Les cèdres du Liban ont été recherchés notamment par les Égyptiens dès le IVe millénaire et nous avons de nombreuses traces archéologiques de ce commerce avec Byblos d’abord, puis Tyr.

Image ci-contre : une illustration d’un navire antique phénicien. Domaine public.

Les Phéniciens achetaient et vendaient aussi des esclaves et le prophète Joël leur reproche de vendre des Hébreux aux Grecs ; les marins allaient fournir la cité en chevaux sans doute prélevés en Arménie, mais aussi en parfums, encens et résines aromatiques, produits de luxe qui avaient autant de valeur que les métaux précieux. Enfin, disposant de sables fins riches en silice, les Phéniciens ont mis au point dès le VIIIe siècle avant J.-C. une industrie du verre pour de la vaisselle de luxe mais aussi de la pâte de verre de faïence, fabriquant de la verroterie qu’ils échangeaient tout autour de la Méditerranée.

Ainsi, le texte d’Ézéchiel nous fournit un riche inventaire du commerce de Tyr, inventaire confirmé par de nombreuses trouvailles archéologiques avec des marchandises extrêmement variées. Il en ressort que c’était, à l’époque, la plus riche des cités commerciales de Méditerranée.

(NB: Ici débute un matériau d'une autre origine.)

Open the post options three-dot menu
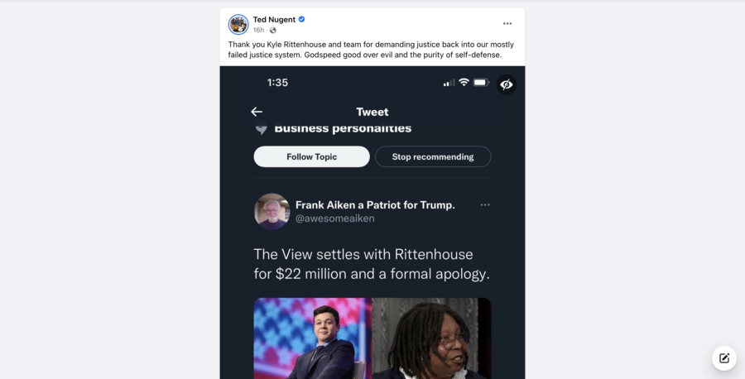The image size is (745, 379). click(x=507, y=24)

Image ci-dessus : des petits masques pendentifs en verre. Ce sont des images symboliques de la culture matérielle phénico-punique, IVe et IIIe siècle avant J.-C. © Musée du Louvre, Paris.
Image ci-dessous : Site antique de Tyr. De la puissante cité phénicienne et, selon les Écritures, de son influence sur la Période royale d’Israël, il ne reste aujourd’hui que d’imposantes ruines des époques romaine et byzantine. © Kareen Truschel.